From: Innovation, Science and Economic Development Canada


Draft – For discussion purposes only; does not represent the views of the G7 or its members. This discussion paper was drafted to guide the discussion during the breakout sessions at the December 6, 2018, G7 Multistakeholder Conference on Artificial Intelligence in Montreal, Canada.

Executive Summary

This paper was developed at the request of the Government of Canada to support the G7 Multistakeholder Conference on Artificial Intelligence: Enabling the Responsible Adoption of AI on December 6, 2018. Co-leads from Canada and Japan developed this paper on accountability, the intent of which is to provide a starting point for discussions on the topic of Accountability in AI: Promoting Greater Social Trust at the conference. This paper and the discussion builds on work that started at the 2016 Takamatsu ICT Ministerial Meeting and led, most recently, to the Charlevoix Common Vision for the Future of Artificial Intelligence.Footnote 1

This paper is organized into two sections. The first provides information on work to date in this domain and sets out various concepts and distinctions worth noting when thinking about accountability and trust in AI. The second section reports on the consultation process and discusses potential actions for different stakeholder groups for the future.
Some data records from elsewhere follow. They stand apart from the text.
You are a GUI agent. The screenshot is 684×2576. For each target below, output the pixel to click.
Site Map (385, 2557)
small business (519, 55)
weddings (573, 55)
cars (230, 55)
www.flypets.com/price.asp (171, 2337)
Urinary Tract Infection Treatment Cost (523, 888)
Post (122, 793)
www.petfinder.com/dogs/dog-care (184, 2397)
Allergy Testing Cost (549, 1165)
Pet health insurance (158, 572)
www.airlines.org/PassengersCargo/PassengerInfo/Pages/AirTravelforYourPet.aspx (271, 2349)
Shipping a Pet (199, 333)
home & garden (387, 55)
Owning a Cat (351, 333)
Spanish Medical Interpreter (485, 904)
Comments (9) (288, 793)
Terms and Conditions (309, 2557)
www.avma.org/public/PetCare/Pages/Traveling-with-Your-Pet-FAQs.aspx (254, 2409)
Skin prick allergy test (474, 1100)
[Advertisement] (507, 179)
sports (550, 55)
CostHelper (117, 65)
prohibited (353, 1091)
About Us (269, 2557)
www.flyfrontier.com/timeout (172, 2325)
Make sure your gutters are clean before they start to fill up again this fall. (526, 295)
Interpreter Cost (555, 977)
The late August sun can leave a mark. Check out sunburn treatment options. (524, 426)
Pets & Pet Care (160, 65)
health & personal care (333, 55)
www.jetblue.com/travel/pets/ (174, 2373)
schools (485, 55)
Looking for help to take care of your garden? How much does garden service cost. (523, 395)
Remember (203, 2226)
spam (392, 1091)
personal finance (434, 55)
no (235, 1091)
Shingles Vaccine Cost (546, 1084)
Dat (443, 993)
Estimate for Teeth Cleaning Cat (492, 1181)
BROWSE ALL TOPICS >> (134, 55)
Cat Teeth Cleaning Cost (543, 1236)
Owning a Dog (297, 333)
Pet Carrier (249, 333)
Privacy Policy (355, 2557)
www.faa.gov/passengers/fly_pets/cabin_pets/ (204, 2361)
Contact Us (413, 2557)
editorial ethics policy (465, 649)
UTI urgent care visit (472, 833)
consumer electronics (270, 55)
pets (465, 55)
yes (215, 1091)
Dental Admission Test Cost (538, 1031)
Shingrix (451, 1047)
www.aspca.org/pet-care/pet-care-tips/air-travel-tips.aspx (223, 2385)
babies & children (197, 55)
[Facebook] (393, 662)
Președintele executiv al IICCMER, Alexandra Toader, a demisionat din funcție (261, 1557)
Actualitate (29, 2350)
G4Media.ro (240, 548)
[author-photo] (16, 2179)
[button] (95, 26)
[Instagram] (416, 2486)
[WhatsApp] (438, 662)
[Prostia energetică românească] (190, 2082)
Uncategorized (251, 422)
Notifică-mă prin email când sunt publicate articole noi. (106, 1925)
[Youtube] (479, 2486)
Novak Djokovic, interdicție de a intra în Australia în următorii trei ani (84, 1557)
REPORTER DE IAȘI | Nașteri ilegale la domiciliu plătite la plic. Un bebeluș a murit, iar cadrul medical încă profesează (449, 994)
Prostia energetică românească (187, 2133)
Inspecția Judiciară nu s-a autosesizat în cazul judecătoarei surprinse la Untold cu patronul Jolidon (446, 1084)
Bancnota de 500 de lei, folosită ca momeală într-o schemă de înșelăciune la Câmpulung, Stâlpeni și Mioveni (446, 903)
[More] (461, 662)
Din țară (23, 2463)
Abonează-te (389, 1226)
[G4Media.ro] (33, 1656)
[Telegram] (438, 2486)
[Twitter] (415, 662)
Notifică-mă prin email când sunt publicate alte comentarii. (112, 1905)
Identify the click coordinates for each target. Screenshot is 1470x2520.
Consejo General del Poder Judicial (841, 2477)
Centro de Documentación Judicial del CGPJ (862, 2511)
Seven questions, organized under three broad headings, are proposed for framing the discussions at the conference:


  1. What are some shared principles for Artificial Intelligence (AI) accountability in all sectors?
  2. How do we determine which AI systems require more rigorous accountability regimes for their appropriate governance?


  1. Given that trust can be misplaced—individuals can over- and under-trust AI—how can accountability regimes promote the development of trustworthy AI that is appropriately trusted?
  2. How do we balance accountability with innovation so that the benefits of AI are responsibly and inclusively secured?


  1. How can we ensure a representative and diverse plurality of voices and perspectives in the development of international and national accountability regimes for AI?
  2. What mechanisms (regulatory vs. non-regulatory) are most appropriate to govern various applications of algorithmic decision-making?
  3. What role should different stakeholders (e.g. governments; international organizations; private developers, service providers and users; the legal system; etc.) play in ensuring accountability in AI, and coordination across jurisdictional and cultural boundaries?